Addiction causes multiple changes in the brain: from volume and shape to cognition, decreases in the release of neurotransmitters and their receptors, and alterations in the patterns of connectivity, the "salience network."
- Brian Chilson
- ADDICTION RESEARCHER: BIRC Director Clinton Kilts.
In his work, Brain Imaging Research Center director Kilts is trying to answer the question, does addiction represent a pre-existing brain state? Do some people have a susceptibility to addiction? Or is it an acquired disorder? Kilts believes addiction is caused by both a pre-existing brain state and acquired changes by drug misuse. He also believes it's possible that the brain can be retrained to control the strong impulse to use drugs, and hopes that early intervention in younger, at-risk individuals can prevent the acquired brain state of addiction and thus its development.
Addicts have trouble with impulsivity. The drive to use drugs or alcohol is so strong that few "perceive a need for help or treatment," Kilts said; addiction "creates a motivational structure" all its own.

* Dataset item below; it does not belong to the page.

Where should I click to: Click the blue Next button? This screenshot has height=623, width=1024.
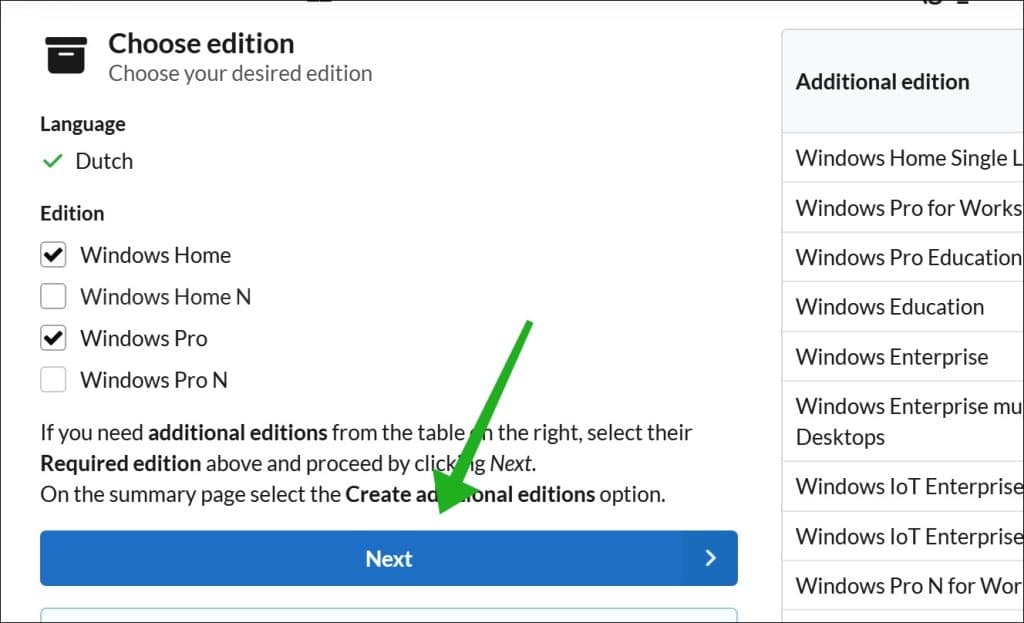(x=389, y=558)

Much addiction research has centered on "delayed discounting" — the addict's inability to choose a greater reward over a lesser one if the greater one cannot be achieved instantly. Another of the tests PRI researchers use to study impulsivity and addiction is the "stop signal" task. Subjects are asked to tap whenever a letter comes up on a computer screen. However, if the letter has a circle around it (the signal to stop) they are asked to stop the tap response. While the task is going on, functional magnetic resonance imaging (fMRI) is mapping activity in the brain to detect what aspects of brain function are failing the addict and, in comparison, how the healthy brain works to control impulsive behavior.

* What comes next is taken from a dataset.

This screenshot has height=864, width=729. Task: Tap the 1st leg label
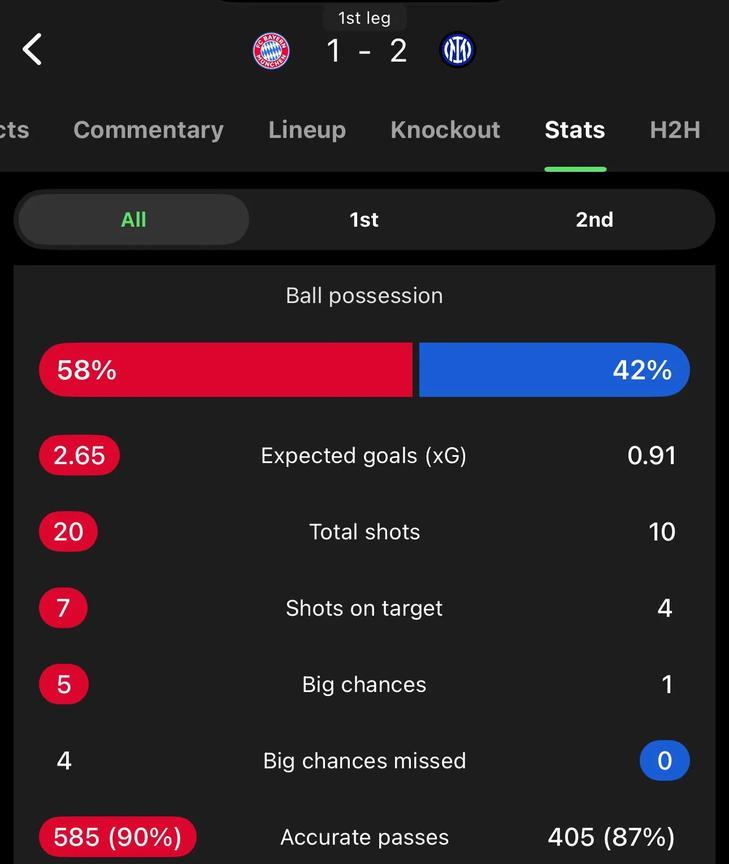[x=364, y=18]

Addicts have trouble stopping the tendency to respond when they see the letter with the circle around it, Kilts said. Their ability to stifle impulses — to not take the drink, to not use the drug, to not respond to the stop signal — is impaired. The difference between addicted individuals who perform these tasks and nonaddicted people is such that Kilts can identify which is which by looking at the way their brains are behaving during the tests.
Addiction, Kilts said, is "one of the few diseases that rob you of function in the organ necessary to getting help — the brain." But the brain, once thought "immutable," Kilts said, has the ability to reorganize throughout one's life, "to erase the footprint left by the trauma."
In adolescents, for every year that you can delay drug use, Kilts said, the risk of addiction drops 5 percent. But treating trauma-related disorders, like addiction, is difficult. Kilts hopes that brain-imaging research will show ways to train functions of the brain to allow one to inhibit the impulse to use drugs. "I'm interested in the behavior you don't express," Kilts said, the desire not to use drugs.
Like Cisler, Kilts hopes the research going on at the BIRC will show ways to retrain areas of the brain — to restore salience in the traumatized and perhaps fend off the desire to abuse drugs or repair the addicted brain.
Other ongoing studies in the BIRC look at how the brain responds while participants recall traumatic experiences; family decision-making and adolescent PTSD; suicidal thoughts; and how depression or drug use interferes with infant caregiving. Kilts noted particular interest in the work of colleague Dr. Lisa Brents, a molecular pharmacist who, with the Women's Mental Health Program, is conducting studies of depression and drug misuse in postpartum women, and how these problems impact the brain representation of maternal care.
"We are training the next generation of clinical neuroscientists to do much more" to advance the study of the brain, Kilts said. "We are creating a group that thinks differently," to study addiction and abuse in new ways that will translate to the treatment.